In three hours, the series paints a picture of our ensemble of characters, many drawn from the original comic. The adaptation also features some new and compelling characters. It also sets itself up a much more timely story about gender, politics, and tragedy.

This article contains spoilers for episodes 1-3 of Y: The Last Man and a few very minor spoilers for the comic book. Major comic book spoilers are left out because if you haven’t read it, you should.

Courtesy of FX

Yorick Brown

The new series opens on a deserted street full of empty cars and littered with bodies. Yorick Brown, an indolent magician, is the sole survivor, seen searching cars and glove compartments for any supplies he can take back to his apartment.

Just a day before, we see the same Yorick teaching magic lessons to a child who says his father will be canceling the lessons. Just like the original character, we get the impression that Yorick is listless, anxious,  and irresponsible. The landlord is demanding the rent be paid, and he has to borrow money for a special dinner with his girlfriend, Beth.

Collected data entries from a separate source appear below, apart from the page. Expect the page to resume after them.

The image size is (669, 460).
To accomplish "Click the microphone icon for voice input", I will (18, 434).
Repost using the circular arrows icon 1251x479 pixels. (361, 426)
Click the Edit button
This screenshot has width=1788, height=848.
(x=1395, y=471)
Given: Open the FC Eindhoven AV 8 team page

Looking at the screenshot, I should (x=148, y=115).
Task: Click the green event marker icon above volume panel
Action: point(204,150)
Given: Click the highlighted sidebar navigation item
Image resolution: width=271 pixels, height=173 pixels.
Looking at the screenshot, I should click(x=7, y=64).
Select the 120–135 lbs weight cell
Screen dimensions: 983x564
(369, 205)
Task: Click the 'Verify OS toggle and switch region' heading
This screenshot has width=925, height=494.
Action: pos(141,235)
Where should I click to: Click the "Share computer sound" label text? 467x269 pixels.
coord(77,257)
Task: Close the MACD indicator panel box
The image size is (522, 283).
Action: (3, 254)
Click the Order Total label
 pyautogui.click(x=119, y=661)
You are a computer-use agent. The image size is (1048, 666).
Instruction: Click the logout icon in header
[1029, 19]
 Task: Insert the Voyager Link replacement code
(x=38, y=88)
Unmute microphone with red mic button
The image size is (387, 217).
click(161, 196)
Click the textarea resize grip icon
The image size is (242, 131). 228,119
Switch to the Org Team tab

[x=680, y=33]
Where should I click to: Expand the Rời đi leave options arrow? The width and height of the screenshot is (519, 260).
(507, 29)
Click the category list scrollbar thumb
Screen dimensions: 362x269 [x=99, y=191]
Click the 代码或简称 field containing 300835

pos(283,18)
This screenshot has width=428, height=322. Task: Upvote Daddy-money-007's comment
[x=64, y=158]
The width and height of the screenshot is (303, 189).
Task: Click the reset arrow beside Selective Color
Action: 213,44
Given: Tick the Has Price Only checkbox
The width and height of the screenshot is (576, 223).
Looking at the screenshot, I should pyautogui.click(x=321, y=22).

When Yorick proposes to Beth, the proceeding argument illustrates Yorick’s frame of mind very well. As she questions the practicality of such a major step, he becomes defensive. He accuses her of wanting to take her planned trip to Australia in order to sleep with other people, describing himself as a “nice guy” even though he’s definitively not behaving like one.

Courtesy of FX

At one point, Yorick is discovered naked in a dry cleaner’s. The three women who find him are bewildered, and they hold him at gunpoint, thinking to trade him for supplies. But they release him after he has a panic attack while asking them to let him go.

It’s clear from the first three episodes that Yorick is not emotionally equipped to navigate the world left to him. While the women around him make painful decisions and attempt to plan the safest course, the best he can offer is quips and criticisms.

Agent 355

Three-fifty is a member of the secret task force known as the Culper ring, an organization only known to the President of the United States. When we meet her, she’s building a bomb. The men who plan to purchase the bomb show up for the exchange, and 355 leaves the house, detonates the bomb and kills everyone inside. As she jogs away, she notices a couple of dead stags along the road.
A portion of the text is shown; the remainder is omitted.